炮弹的呼啸声总是比炮弹更快一步,当呼啸声传到城头上时,立时引得清军军官们高吼连连,提醒着麾下的清军士卒躲避炮弹。
“轰!”
震耳欲聋的爆炸声骤然响起。
就见得远处的城墙之上,出现了一道显眼的凹坑。
青砖碎石四处横飞,内砌的夯土也是簌簌落下。
虽然这颗炮弹没能精准的落在城头之上,但也使得城头上的清军士卒惊慌不已。
“轰轰轰!”
“轰轰轰!”
“轰轰轰!”
剧烈的炮鸣声猛烈响起,大股大股的硝烟从城头上升腾而起。
一颗颗炮弹呼啸着飞出了炮管,向着城外的威武军炮兵阵地狠狠砸去。
然而。
惊慌中的清军炮手们似乎已经忘记,他们部署在城头上的这些火炮,根本就不可能打出这么远的距离。
哪怕是威力巨大的红衣大炮,最远射程也不过两里而已。
面对着列阵在两里之外的威武军炮兵阵地,清军炮手们的发炮轰击,只是徒劳无功。
一颗颗炮弹在跨越了空间的飞行后,全都落在了距离城头一里或两三百步的位置,对威武军炮兵阵地根本产生不了任何的威胁。
见此情况,站在城楼上坐镇指挥的硕托等一众八旗将领们,皆是一脸的阴沉。
“该死!威武军的火炮竟然可以打出这么远的距离!”
硕托低声怒骂,目光死死的望着城外三里处,望着那面高大的织金红色大旗。
在那面大旗上,绣着一个特别显眼的织金‘刘’字。
那正是明国榆国公刘博源的身份代表。
在‘刘’字大旗旁边,还有着数面小一些的旗帜。
由于距离过远的原因,硕托无法看清旗帜上的文字。
不过,仅凭着那面‘刘’字大旗,硕托就已是可以确认,那确实是刘博源亲自率领的威武军无疑。
“传令下去,火炮暂时不要还击,保存好实力。

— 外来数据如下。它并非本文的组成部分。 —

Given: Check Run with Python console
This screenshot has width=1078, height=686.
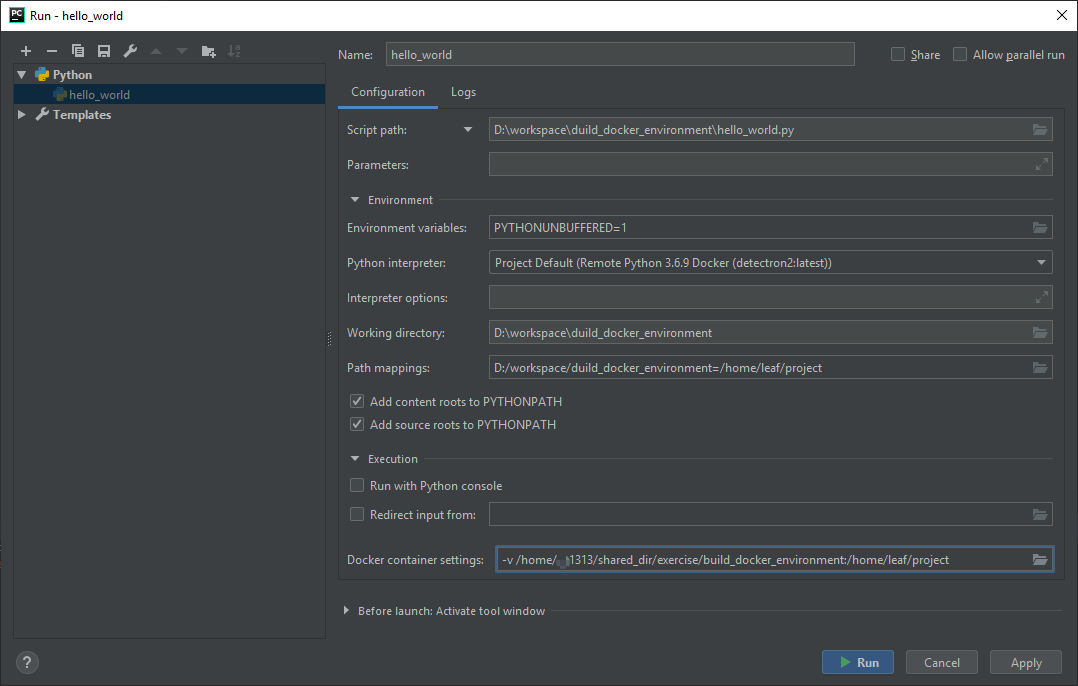Looking at the screenshot, I should tap(357, 485).
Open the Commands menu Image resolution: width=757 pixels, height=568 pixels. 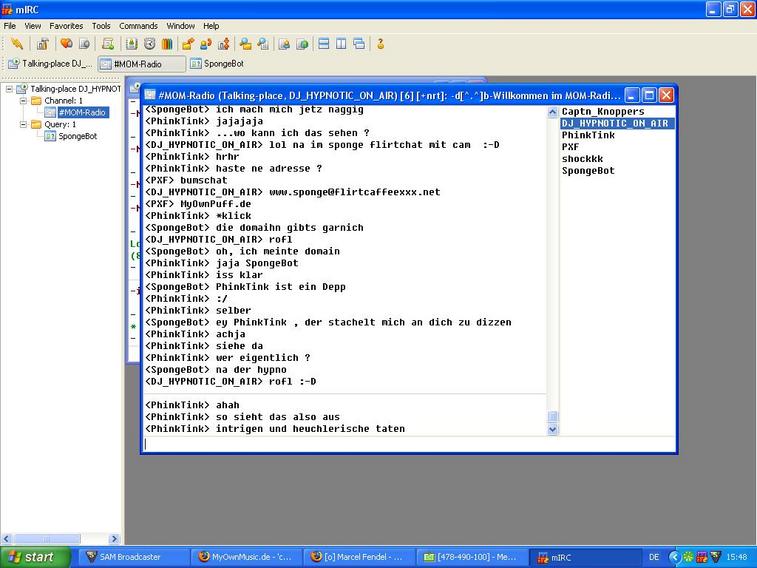click(x=138, y=26)
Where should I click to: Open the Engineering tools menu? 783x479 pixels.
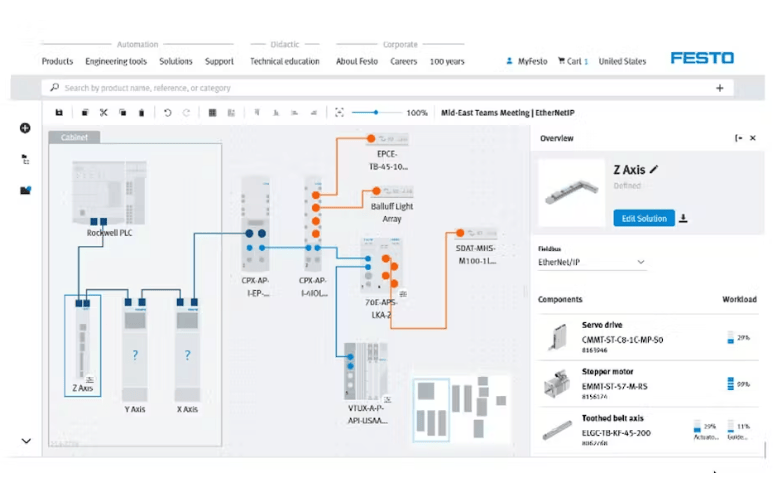[116, 61]
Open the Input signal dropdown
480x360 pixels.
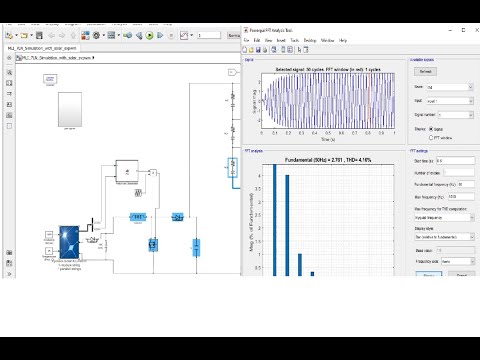[450, 101]
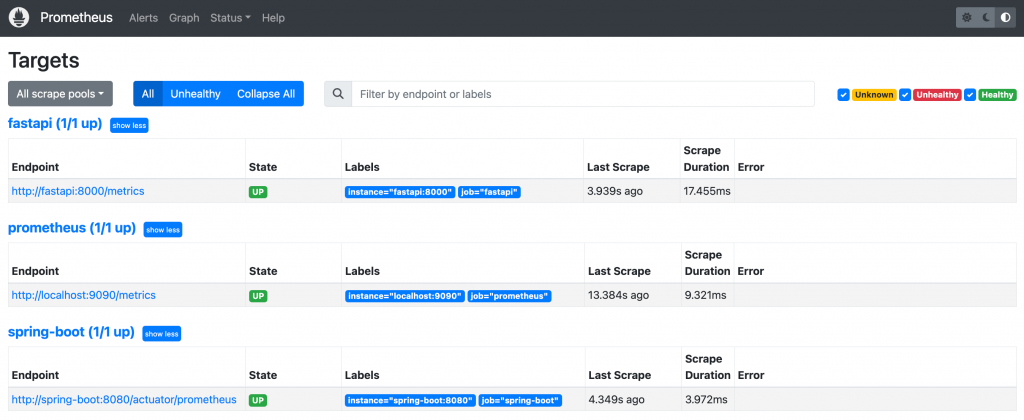Click the search magnifier icon
Image resolution: width=1024 pixels, height=420 pixels.
[338, 94]
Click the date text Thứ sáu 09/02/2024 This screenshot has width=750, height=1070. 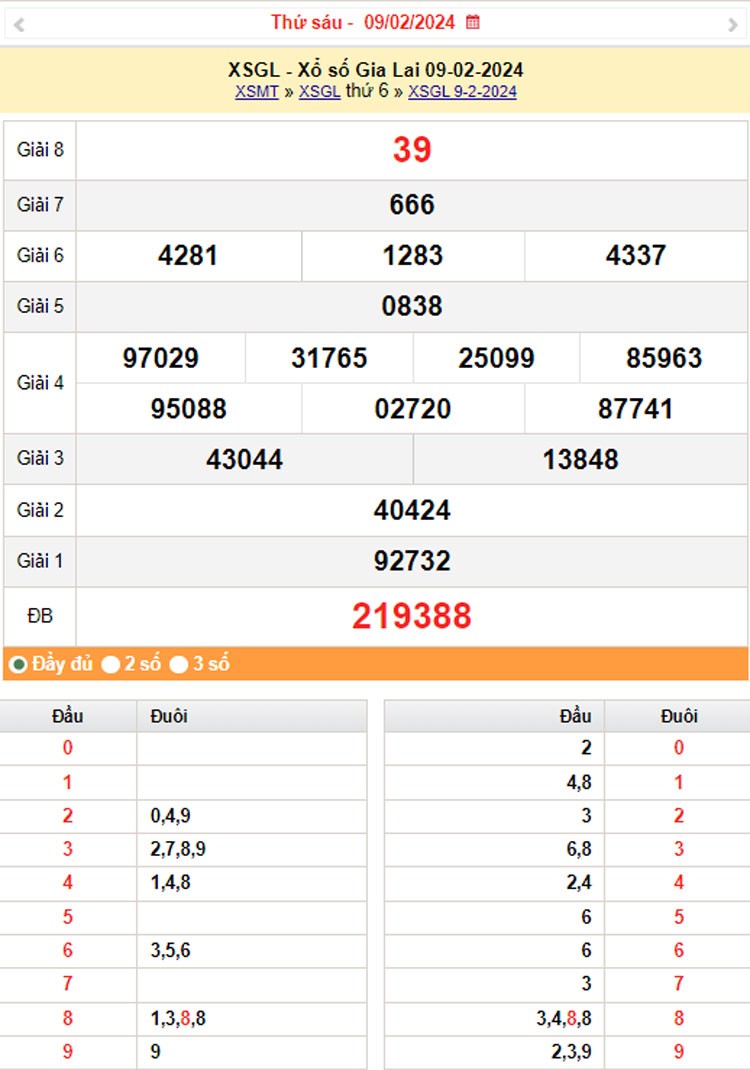click(364, 22)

”
“另外,命令所有的满蒙八旗勇士全部撤下城头,将汉军八旗、朝鲜八旗与倭国八旗士兵留守城头。”
眼见着在火炮方面不及威武军,硕托连忙下达了保存实力的命令。
只不过他的保存实力,是针对满蒙八旗而言的,对汉军八旗、朝鲜八旗与倭国八旗则是没有丝毫的怜悯。
毕竟,身为炮灰就该有炮灰的牺牲觉悟。
下达完命令后,硕托又转头对着身旁的博洛道:“多罗贝勒,城头上凶险万分,我等身为统兵将领自是不能深陷险境,可城头上又不能没有统兵将领的坐镇指挥。”
“所以,本贝勒命你留在城楼上坐镇指挥,你可有什么异议?”
说话时,硕托的目光一直放在博洛的脸上,想要看看博洛有什么反应。
而此时在博洛的心里,早已是怒火冲天,恨不得当场与硕托翻脸相向。